Stated problem: Which three databases did the study in the dissertation abstract on police-involved deaths merge?

## start Excerpted passage

Dissertation/Thesis Abstract

Media Portrayals of Police-Involved Deaths in U.S. Newspapers, 2013-2016
by Louine, Jeannice LaToya, Ph.D., Mississippi State University, 2018, 162; 10840703
Abstract (Summary)

In the past five years, there have been numerous newspaper reports on police-involved deaths (PID) in the U.S, many of which have involved African American males as victims (Shane, Lawson, & Swenson, 2017). Police-involved deaths (PID) is defined as a death of an individual that results from police action (i.e., by firearm, by electroshock weapon [commonly known as a TaserĀ©], or by vehicle). Given the amount of coverage of police-involved deaths, it is important to investigate which PID victims receive the most coverage in U.S. newspapers. This study merges three databases (Fatal Encounters , the Washington Post, and the Guardian ) which collect information about PID cases that occurred in the U.S. Once a list of PID victims was compiled, Nexis Uni (formerly Nexis Lexis) was used to obtain U.S. newspapers that covered PID incidents. In this study, I examine the race, age, region, and manner of death to distinguish which of these independent variables are the strongest predictors of the number of words and articles used in describing PID incidents. Using a linear regression model, the findings indicate that PID incidents involving African American males had significantly more articles and words written about them than PID incidents involving non-African American males and this effect remained after controlling for other correlates of PID incidents. Additionally, PID incidents involving firearm deaths received significantly more media attention as well. Given the amount of newspaper coverage on PID victims, the ways in which the media portray the victims in those contexts can influence the criminal process for officers involved in the killing. In addition, media portrayals of these incidents can impact policies that revamp the ways in which officers communicate with people of color, specifically African American men (i.e., cultural sensitivity training).

## end Excerpted passage
## start Information shown

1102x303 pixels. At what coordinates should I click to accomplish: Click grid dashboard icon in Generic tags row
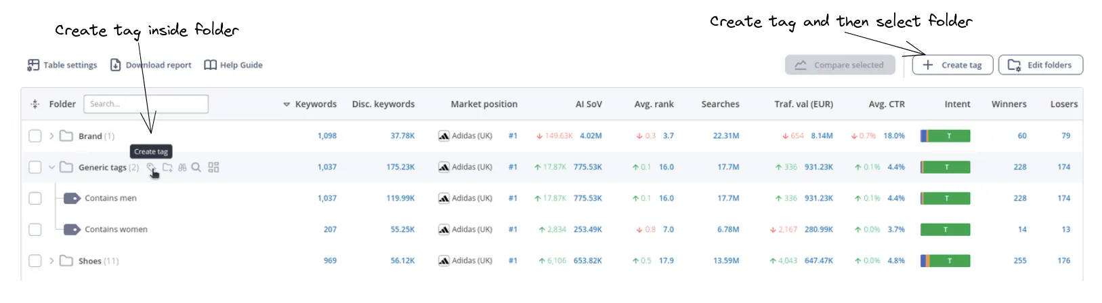click(x=213, y=167)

## end Information shown

Response to the exercise: Fatal Encounters, the Washington Post, and the Guardian.